The EEOC’s new guidance addresses what type of employee screening tests are permissible under the ADA to prevent the spread of COVID-19 in the workplace. The ADA protects job applicants and employees from disability discrimination by: (1) regulating employers’ disability-related inquiries and medical examinations for all applicants and employees, including those who do not have ADA disabilities; (2) prohibiting covered employers from excluding individuals with disabilities from the workplace for health and safety reasons unless they pose a “direct threat” (i.e., a significant risk of substantial harm even with reasonable accommodation); and (3) requiring reasonable accommodations for individuals with disabilities (absent undue hardship).
The EEOC has said employers may generally test employees for COVID-19 and COVID-19 symptoms without violating the ADA under the “direct threat” exception.
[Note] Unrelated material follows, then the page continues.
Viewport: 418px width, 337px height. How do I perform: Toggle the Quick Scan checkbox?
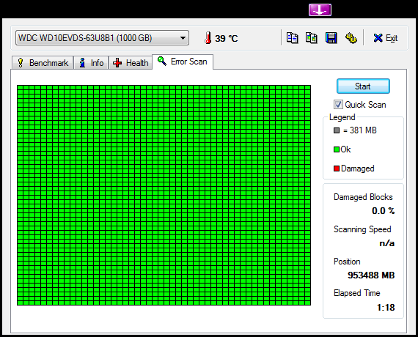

The new guidance, however, makes clear that employers cannot test returning employees for COVID-19 antibodies (i.e., indicators that the employee had previously contracted COVID-19 that cannot accurately diagnose a current infection). According to the EEOC, an antibody test constitutes a medical examination under the ADA. Because the Centers for Disease Control stated in its Interim Guidelines that antibody test results “should not be used to make decisions about returning to persons in the workplace,” the EEOC concluded that an antibody test “at this time” does not meet the ADA’s “job related and consistent with business necessity” standard for medical examinations or inquiries for current employees.
There are two key takeaways coming out of this new guidance. First, employers should examine their employee screening programs carefully to ensure they are not asking questions conducting medical examinations, or recording data that runs afoul of the ADA. Second, the EEOC is continuing to update their COVID-19 guidance, and it is important for employers to stay abreast of the EEOC’s developments after employee screening programs are initially rolled out. Similarly, employers should continue to align their programs with state and local guidance.